Geometric Prior Distribution What is an appropriate posterior distribution given a geometric prior distribution? I think a Bernoulli posterior would be appropriate, but am unsure if this is correct. Can anyone verify my idea, or give an alternative posterior?
Thank you!
 A: You do not choose the posterior distribution. A statistical model is (in simple words) a mathematical object which takes as input : 


*

*observations $\mathbf{y} \in \mathcal{Y}$, 

*parameters $\boldsymbol\theta \in \Theta$. 

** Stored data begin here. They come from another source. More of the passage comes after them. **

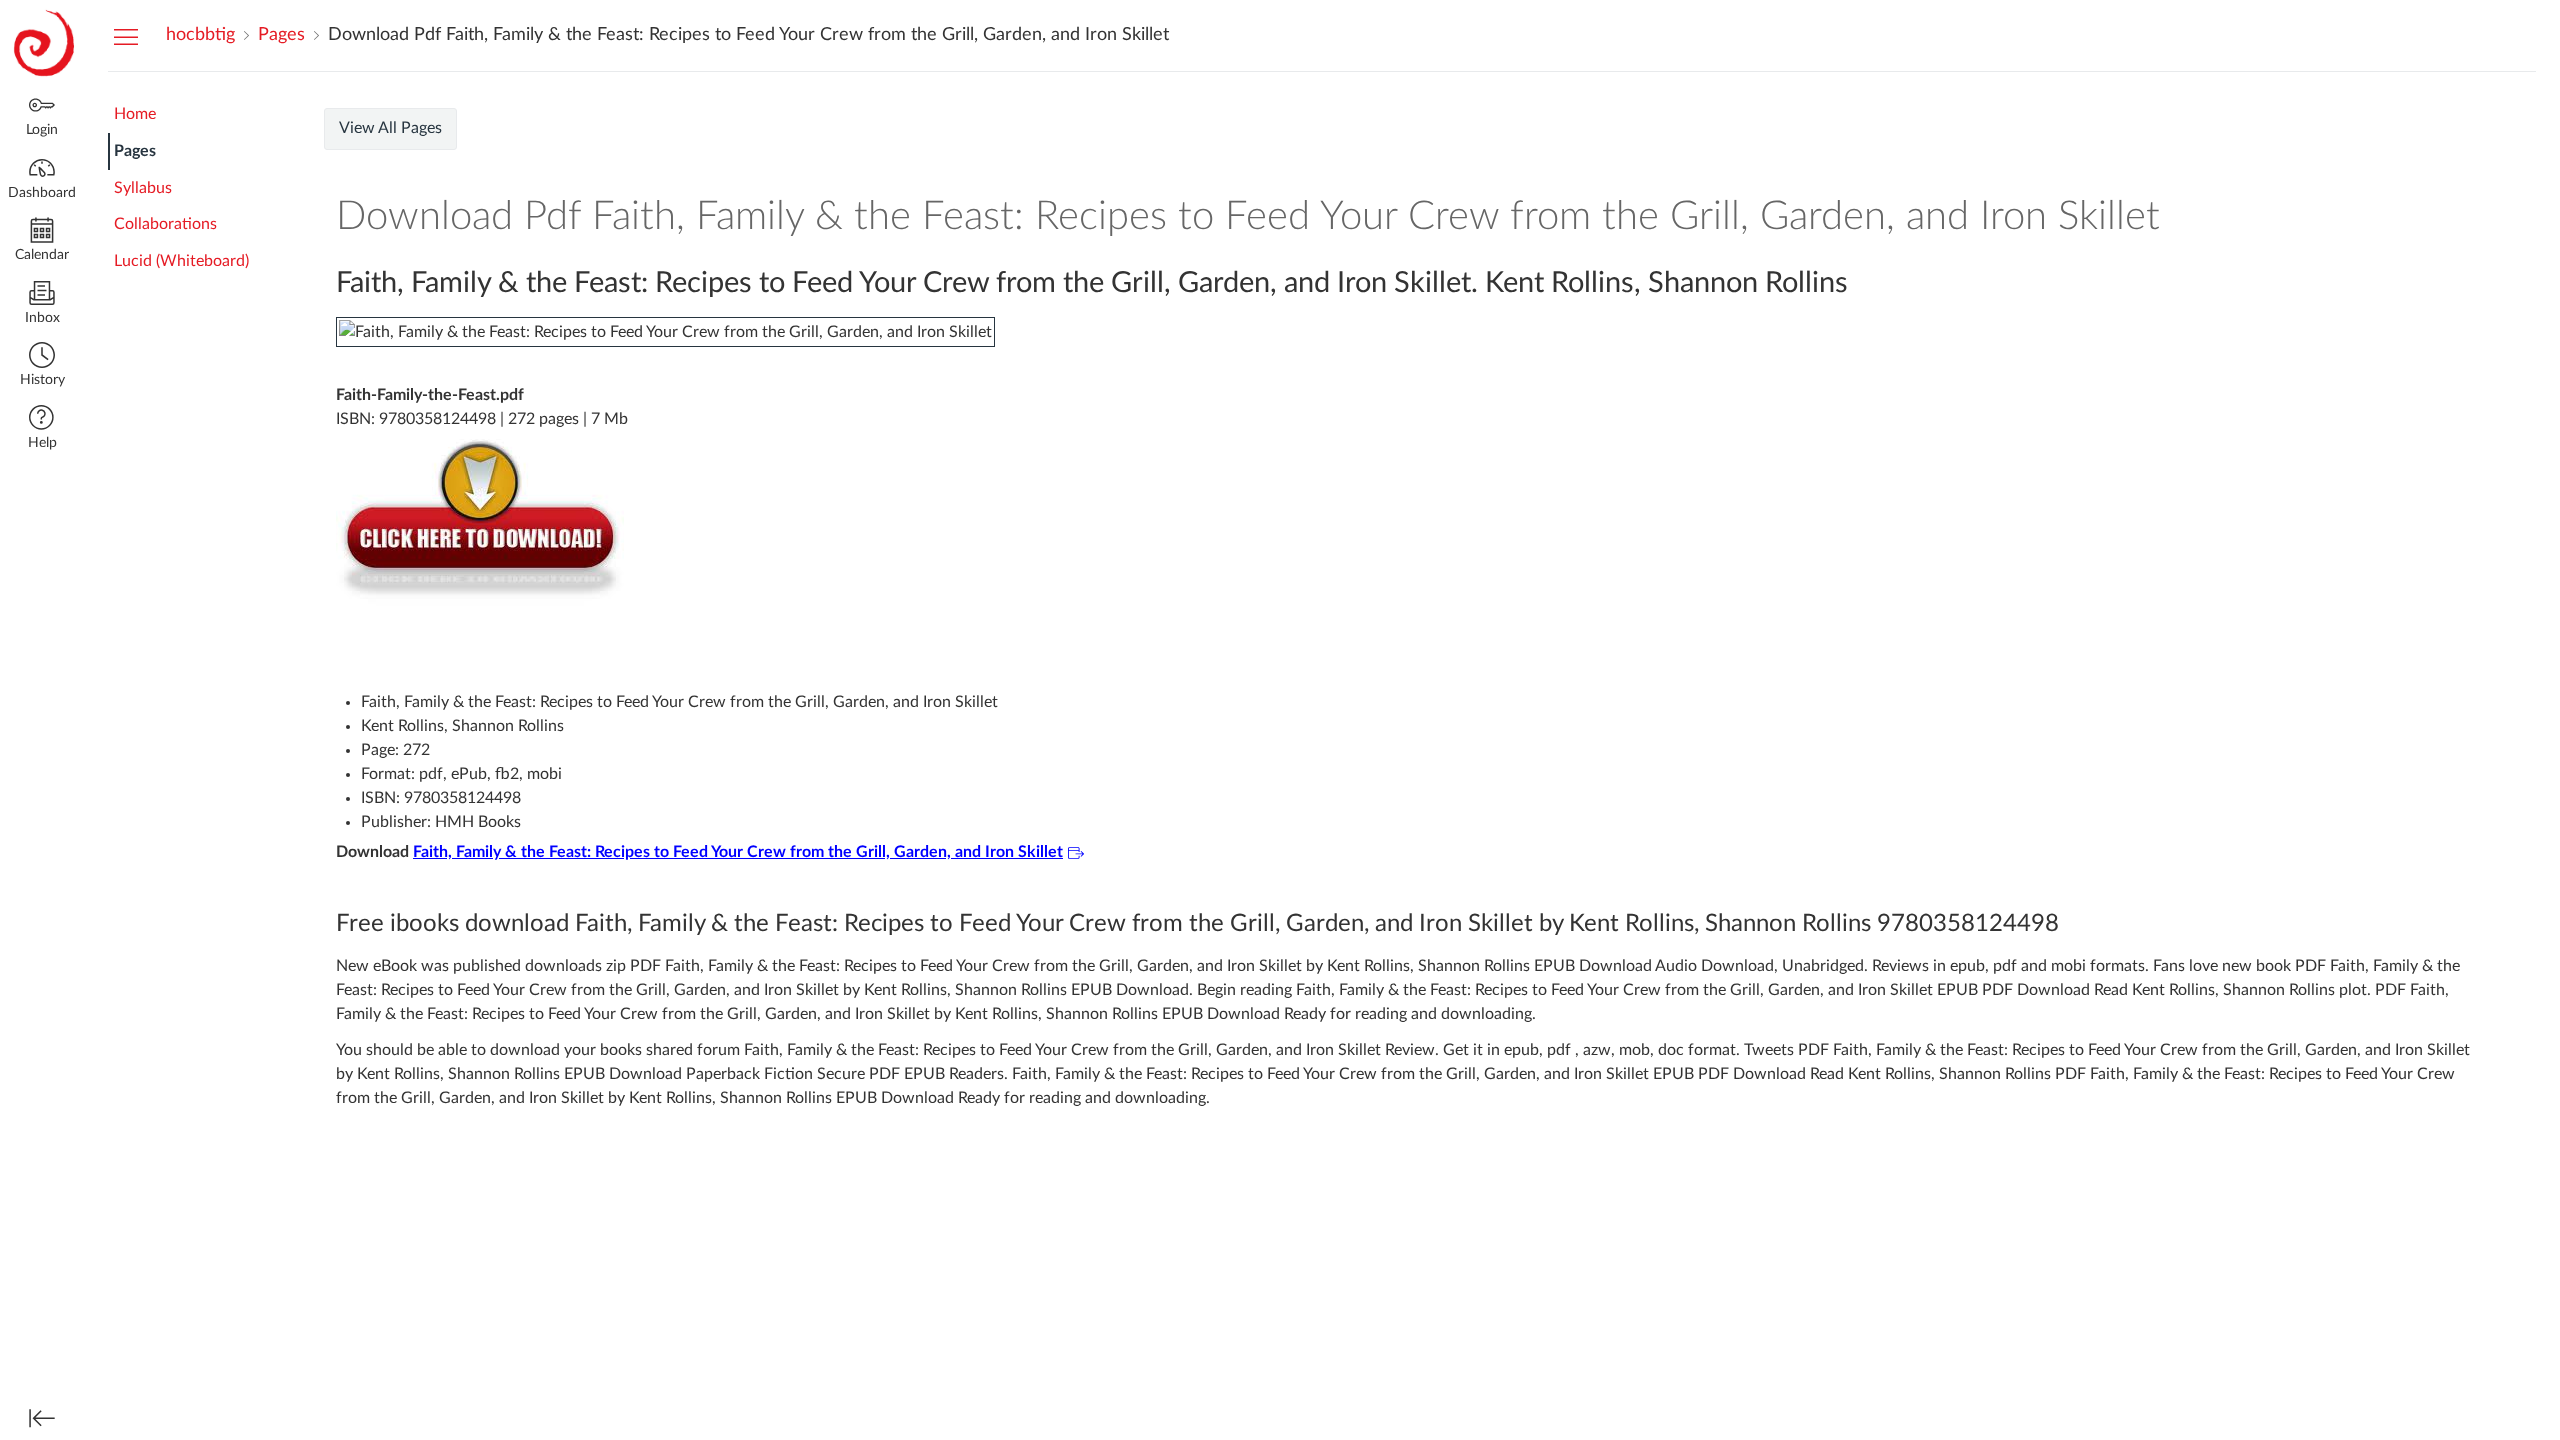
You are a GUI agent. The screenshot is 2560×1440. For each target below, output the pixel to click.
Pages (135, 151)
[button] (42, 366)
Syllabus (143, 188)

In a Bayesian framework, you consider the parameters $\boldsymbol\theta$ as random variable. The probability distribution $p$ of $\boldsymbol\theta$ is called prior distribution ($\boldsymbol\theta \sim p(\boldsymbol\theta)$) and is choosen by the statistician. The prior somehow inputs into the model your knowledge about the parameters, how certain you are that the "true" parameters are in a specific region of the parameters space.
Given a statistical model and a prior distribution, you can define the posterior distribution of your parameters given the observations. This probability distribution is $p(\boldsymbol\theta \mid \mathbf{y})$, the conditional distribution of $\boldsymbol\theta$ given the observations $\mathbf{y}$. Using the Bayes rule, you have :
$$ p(\boldsymbol\theta \mid \mathbf{y}) \propto p(\mathbf{y} \mid \boldsymbol\theta)p(\boldsymbol\theta) \tag{$\star$}$$
where $p(\mathbf{y} \mid \boldsymbol\theta)$ is the likelihood of your observations $\mathbf{y}$. The likelihood function $\boldsymbol\theta \in \Theta \mapsto p(\mathbf{y} \mid \boldsymbol\theta)$ is given by your statistical model. From $(\star$), you see that the posterior distribution is not something you choose. It is the result of "statistical model + prior".